> _THE DATA_:
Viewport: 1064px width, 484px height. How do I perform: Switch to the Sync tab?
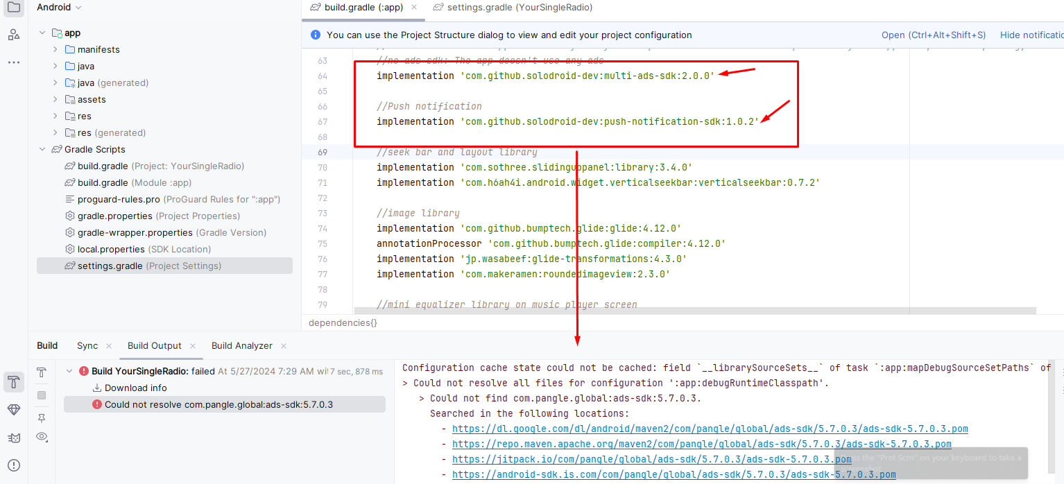pos(87,346)

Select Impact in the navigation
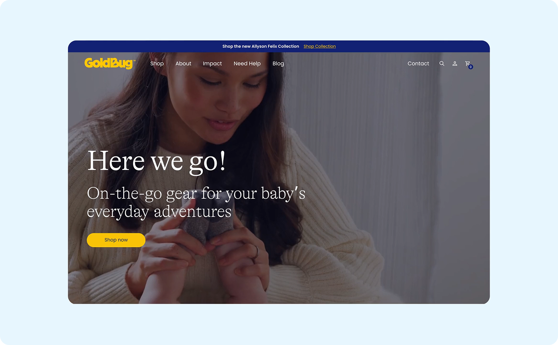click(x=212, y=63)
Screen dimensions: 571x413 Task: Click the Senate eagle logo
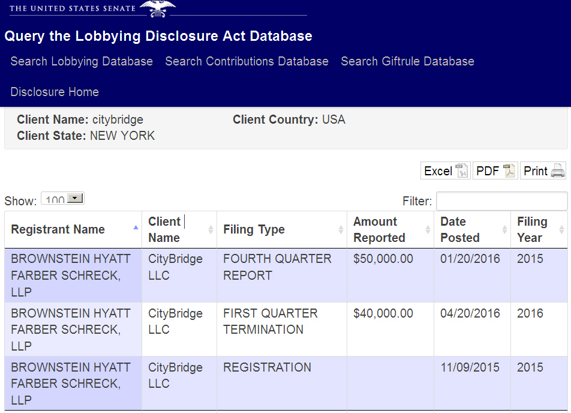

> _EXERCISE BRIEF_: Your job is to repeat every entry exactly, keeping all pictures out of the copy.

> _RESULT FOR THIS TASK_:
Viewport: 1064px width, 484px height. How do I perform: Switch to the Sync tab?
pos(87,346)

Select Impact in the navigation
click(x=212, y=63)
Screen dimensions: 571x413 Task: Click the Senate eagle logo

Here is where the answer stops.